After the flaccid and facile retread that was DEEP BLUE SEA 2, my expectations for this movie would have plumbed the depths of the challenger deep. In the annals of bad shark movie history, of course, it’s not unprecedented for a shark movie franchise that starts well to quickly sink to the murky depths of sharksploitation. After all, it’s a trajectory first swum by the godfather of shark movies itself: “Jaws”. What’s much, much rarer is for a series to stop and rise up from the darkest depths and breach the bad shark movie barrier but that’s exactly what DEEP BLUE SEA 3 manages to do.

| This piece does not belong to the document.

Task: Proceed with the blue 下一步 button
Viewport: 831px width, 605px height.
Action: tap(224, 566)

Doctor Emma Collins (Tania Raymonde) and her team are based on Little Happy, an abandoned floating fishing village off the African coast where they have been studying the effects of climate change on the Great White Shark population who come every year to an ‘underwater nursery’ to give birth. Into this tranquil research base, Dr Richard Lowell (Nathaniel Buzolic) and his team arrive in pursuit of three rogue bull shark pups, the last survivors of the failed experiments shown in the previous film.

Where DEEP BLUE SEA 2 offered no connective tissue to the original movie whatsoever and was basically just a cheap SyFy-produced name recognition cash grab, DEEP BLUE SEA 3 not only explicitly frames itself as a follow-up to the original film but does a nifty bit of retconning of its predecessor too, folding all three films into a single, if desperately uneven, narrative.

Deep Blue Sea 3 Review

Everything in this trilogy closer is an upgrade on the middle chapter, no doubt due to the absence of SyFy from the production. Bringing this one back in-house, Warner Bros spend a little more money and take a little more care and it shows. While still not quite within striking distance of DEEP BLUE SEA, the script is, at least, coherent and inventive and the special effects are some of the best you’ll see at this particular depth of movies.

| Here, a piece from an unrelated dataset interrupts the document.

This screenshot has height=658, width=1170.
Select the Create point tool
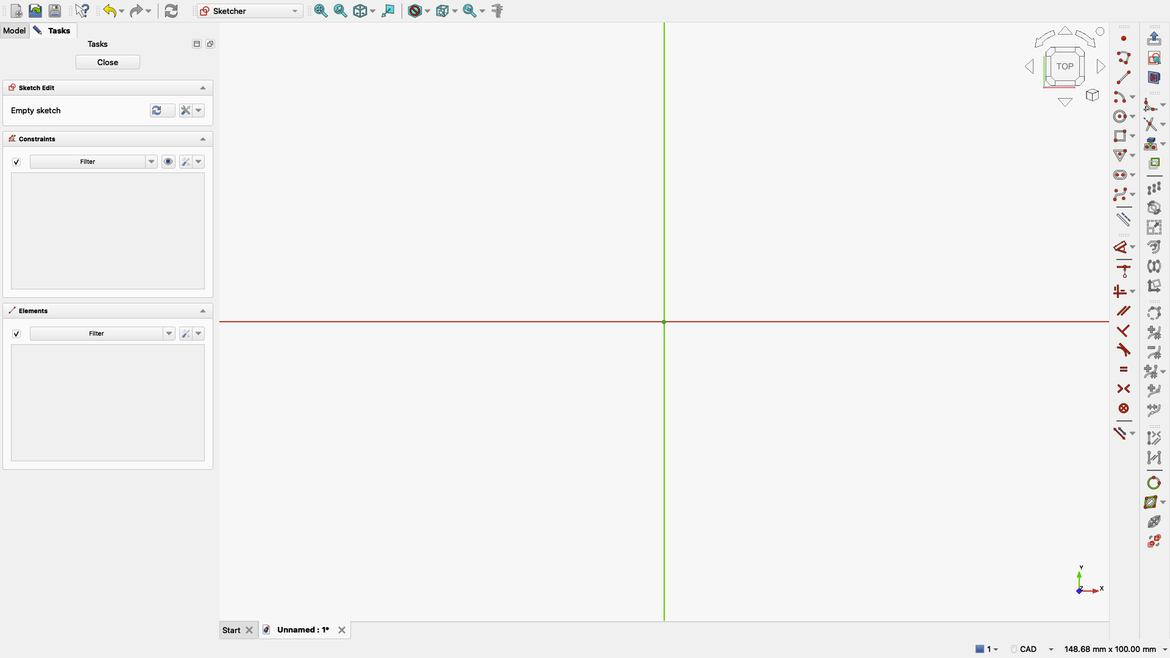click(x=1123, y=37)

It’s a fun watch and while the cast of good guys largely acts circles around the villainous cast, nobody’s laugh-out-loud bad and the cinematography makes the most of its water-bound sets and location. It even manages a few decent jump scares in amongst all the usual shark-based shenanigans and, like SHARK KILLER, DEEP BLUE SEA 3 has turned out to be an unexpected pearl among the bed of rotten oysters that is usually Shark Weak.